Following Leavitt's remarks about the September 2 strikes during a Monday press briefing, Roth stressed Tuesday that "it is not 'self-defense' to return and kill two survivors of a first attack on a supposed drug boat as they clung to the wreckage. It is murder. No amount of Trump spin will change that."
"Whether Hegseth ordered survivors killed after a US attack on a supposed drug boat is not the heart of the matter," Roth said. "It is blatantly illegal to order criminal suspects to be murdered rather than detained. There is no 'armed conflict' despite Trump's claim."
The Trump administration has argued to Congress that the strikes on boats supposedly smuggling narcotics are justified because the United States is in an "armed conflict" with drug cartels that the president has labeled terrorist organizations.
During a Sunday appearance on ABC News' "This Week," US Sen. Chris Van Hollen (D-Md.) said that "I think it's very possible there was a war crime committed. Of course, for it to be a war crime, you have to accept the Trump administration's whole construct here... which is we're in armed conflict, at war... with the drug gangs."
"Of course, they've never presented the public with the information they've got here," added Van Hollen, a member of the Senate Foreign Relations Committee. "But it could be worse than that.
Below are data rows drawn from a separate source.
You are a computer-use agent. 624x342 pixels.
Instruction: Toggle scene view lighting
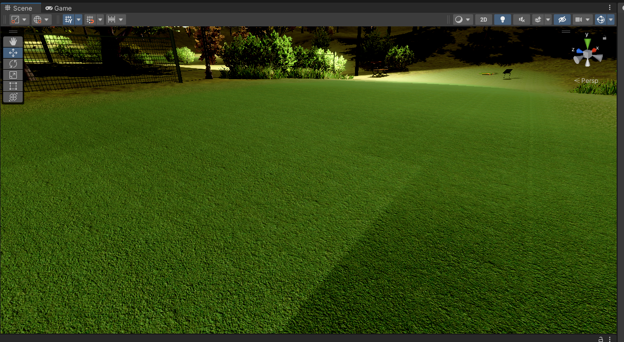point(502,19)
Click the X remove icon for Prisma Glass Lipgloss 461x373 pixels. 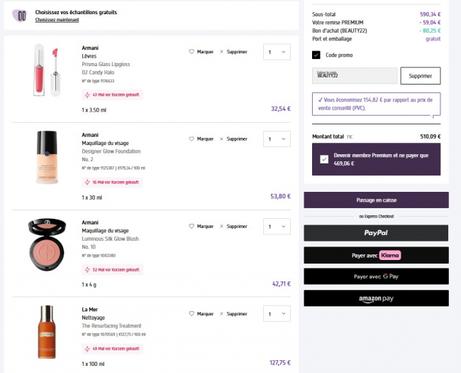coord(222,52)
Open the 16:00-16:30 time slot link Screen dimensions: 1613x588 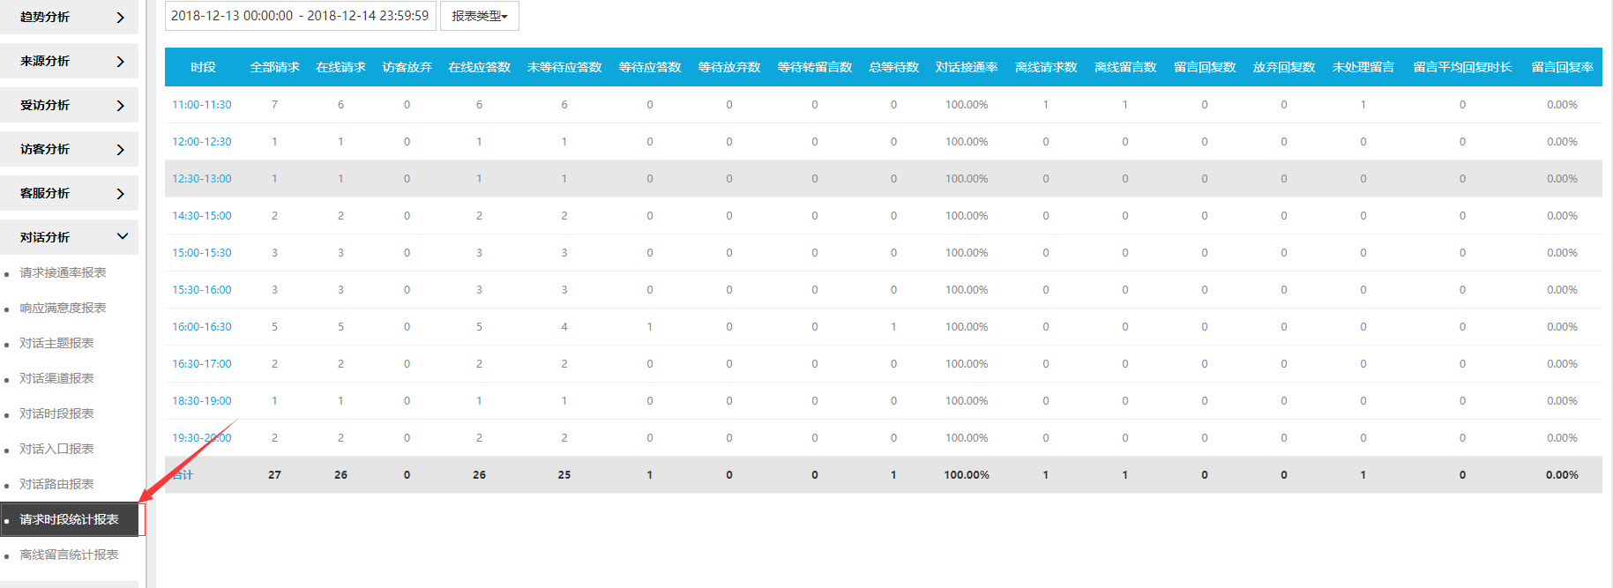tap(201, 327)
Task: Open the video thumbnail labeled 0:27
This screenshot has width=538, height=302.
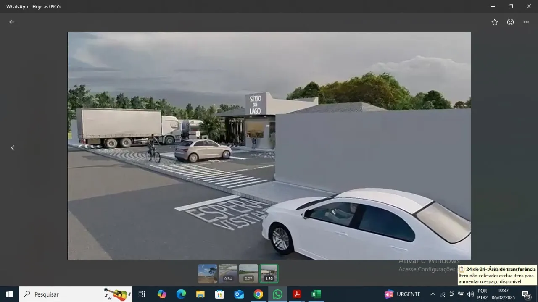Action: tap(248, 273)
If that theory is wrong, then it's plain murder."
Michael Schmitt, a former Air Force lawyer and professor emeritus at the US Naval War College, rejects the Trump administration's argument that it is at war with cartels. Under international human rights law, he told the Associated Press on Monday, "you can only use lethal force in circumstances where there is an imminent threat," and with the first attack, "that wasn't the case."
"I can't imagine anyone, no matter what the circumstance, believing it is appropriate to kill people who are clinging to a boat in the water... That is clearly unlawful," Schmitt said. Even if the US were in an actual armed conflict, he explained, "it has been clear for well over a century that you may not declare what's called 'no quarter'—take no survivors, kill everyone."
According to the AP:
Brian Finucane, a senior adviser with the International Crisis Group and a former State Department lawyer, agreed that the US is not in an armed conflict with drug cartels.
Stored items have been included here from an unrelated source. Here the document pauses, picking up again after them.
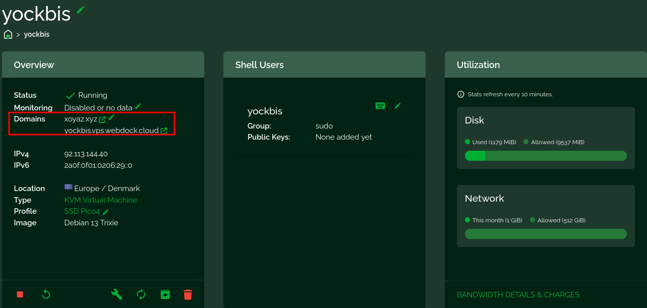The height and width of the screenshot is (308, 647).
Task: Click the red trash delete icon
Action: click(x=188, y=294)
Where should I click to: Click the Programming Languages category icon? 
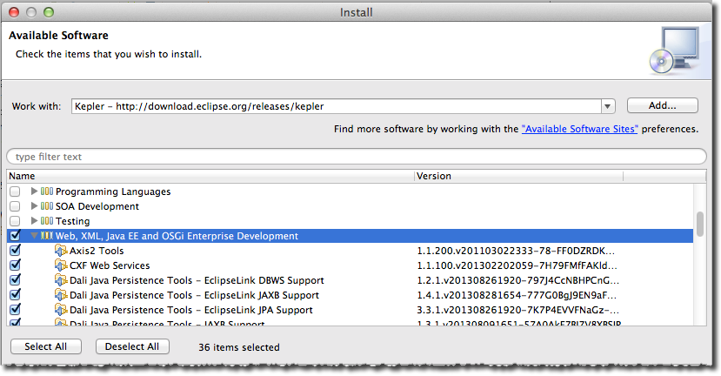coord(47,191)
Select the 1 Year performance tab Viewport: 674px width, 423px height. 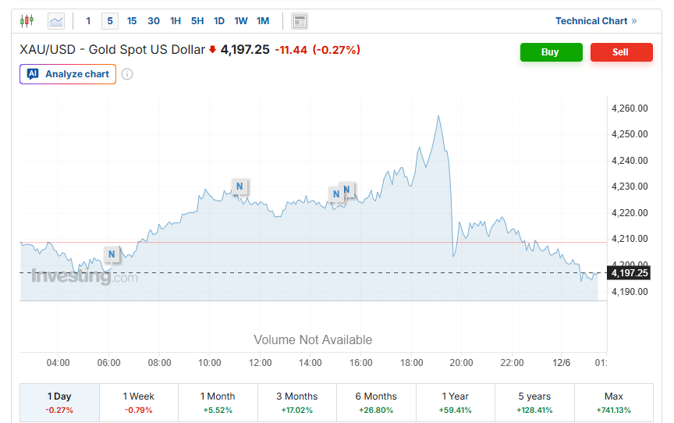(455, 402)
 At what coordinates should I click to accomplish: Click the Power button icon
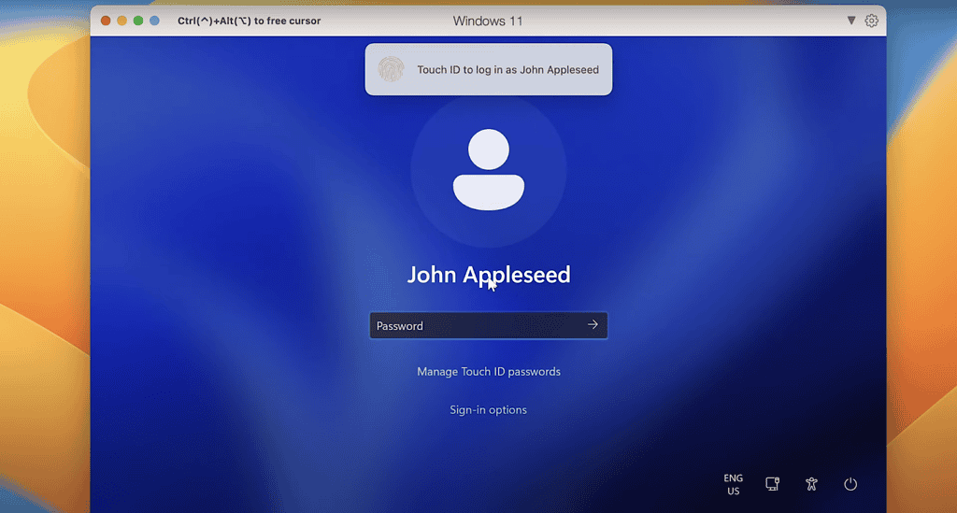850,484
"The term for a premeditated killing outside of armed conflict is murder," Finucane said, adding that US military personnel could be prosecuted in American courts.
"Murder on the high seas is a crime," he said. "Conspiracy to commit murder outside of the United States is a crime. And under the Uniform Code of Military Justice, Article 118 makes murder an offense."
Finucane also participated in a related podcast discussion released in October by Just Security, which on Monday published an analysis by three experts who examined "the law that applies to the alleged facts of the operation and Hegseth's reported order."
Michael Schmitt, Ryan Goodman, and Tess Bridgeman emphasized in Just Security that the law of armed conflict (LOAC) did not apply to the September 2 strikes because "the United States is not in an armed conflict with any drug trafficking cartel or criminal gang anywhere in the Western Hemisphere... For the same reason, the individuals involved have not committed war crimes."
"However, the duty to refuse clearly unlawful orders—such as an order to commit a crime—is not limited to armed conflict situations to which LOAC applies," they noted. "The alleged Hegseth order and special forces' lethal operation amounted to unlawful 'extrajudicial killing' under human rights law... The federal murder statute would also apply, whether or not there is an armed conflict."
Goodman added on social media Monday that the 11 people killed on September 2 "would be civilians even if this were an armed conflict... It's not even an armed conflict. It's extrajudicial killing."